Come in tutte le opere e teatri, al giorno d’oggi, le orchestre sono grandi e le buche sonore. Nel nostro caso siamo in presenza di un organico orchestrale particolarmente “pesante”, ma volutamente pensato dal compositore. Mio compito è stato, con la complicità della straordinaria Orchestra del Carlo Felice di Genova, di dosare i forti e fortissimi (quasi sempre coincidenti con soluzioni accordali possenti a piena orchestra) al fine di non creare problemi all’emissione dei cantanti e soprattutto non “coprire” tutti gli interventi (molteplici) del coro interno.

L’opera ha un ritmo narrativo molto serrato. Come hai collaborato con Damiano Michieletto, regista ed il cast per mantenere alta l’energia scenica e musicale?

E’ stato un lavoro di straordinaria sinergia. Trovo lo spettacolo di Damiano un capolavoro, dinamico, mai scontato il quale, d’intesa con la musica, ha fatto sì che l’opera scorresse senza un minimo calo di tensione o di noia.
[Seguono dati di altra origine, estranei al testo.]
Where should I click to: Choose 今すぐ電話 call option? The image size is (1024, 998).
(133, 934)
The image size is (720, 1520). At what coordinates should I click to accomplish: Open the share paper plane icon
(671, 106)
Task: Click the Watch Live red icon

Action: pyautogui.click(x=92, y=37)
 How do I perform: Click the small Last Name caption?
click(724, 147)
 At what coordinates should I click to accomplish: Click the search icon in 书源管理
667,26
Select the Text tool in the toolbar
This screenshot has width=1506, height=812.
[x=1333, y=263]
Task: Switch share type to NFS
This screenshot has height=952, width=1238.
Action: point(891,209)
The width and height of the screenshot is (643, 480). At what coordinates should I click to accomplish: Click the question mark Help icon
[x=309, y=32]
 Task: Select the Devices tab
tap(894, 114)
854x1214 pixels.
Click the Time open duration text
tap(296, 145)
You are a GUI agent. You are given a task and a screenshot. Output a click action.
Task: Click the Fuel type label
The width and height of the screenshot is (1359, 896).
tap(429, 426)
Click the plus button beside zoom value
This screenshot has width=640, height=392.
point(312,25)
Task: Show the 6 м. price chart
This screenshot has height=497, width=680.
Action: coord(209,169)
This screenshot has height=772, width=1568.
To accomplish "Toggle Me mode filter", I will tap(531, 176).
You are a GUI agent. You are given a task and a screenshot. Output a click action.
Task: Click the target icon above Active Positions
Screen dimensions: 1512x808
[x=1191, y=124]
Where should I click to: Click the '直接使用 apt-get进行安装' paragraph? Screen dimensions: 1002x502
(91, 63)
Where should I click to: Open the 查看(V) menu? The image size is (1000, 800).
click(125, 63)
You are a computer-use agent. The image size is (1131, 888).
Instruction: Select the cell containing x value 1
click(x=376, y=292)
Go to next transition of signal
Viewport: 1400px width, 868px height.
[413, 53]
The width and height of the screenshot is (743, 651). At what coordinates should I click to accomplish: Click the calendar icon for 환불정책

Il cappello di paglia di Firenze è un’opera poco rappresentata, a mio parere ingiustamente e la trovo adatta a tutti, soprattutto ai giovani per avvicinarli all’opera lirica. Qual è il tuo pensiero?

Assolutamente. Un peccato che si tenda sempre ad associare il nome di Rota alla sola musica da film, al netto dei capolavori da lui scritti e delle prestigiose collaborazioni con grandi registi; il Cappello è un’opera gioiosa, una storia semplice ma sincera, non naif, bensì molto fruibile da parte dei giovani, specialmente di quelli che si avvicinano a questo mondo per la prima volta. Eseguirla più spesso darebbe loro la possibilità di emozionarsi come guardando un bel film, decodificando senza fatica le varie fasi della farsa e perché no, facendosi qualche bella risata!

Questo concetto ci riporta alla più volte enunciata necessità di non dimenticare autori come Rota, Casella, Malipiero ed altri, i quali hanno creato veri e propri gioielli e che purtroppo non vengono valorizzati per quanto meriterebbero.

Un debutto per tutti in quest’opera ed anche per te, quanto sei soddisfatto?

Sono entusiasta all’ennesima potenza. Abbiamo tutti debuttato, quindi ci siamo concessi la possibilità di lavorare ex novo analizzando in maniera certosina ogni singola pagina di questo capolavoro. Last but not least, ci siamo tanto divertiti e questo è arrivato al pubblico che ci ha donato il suo entusiasmo ed affetto”.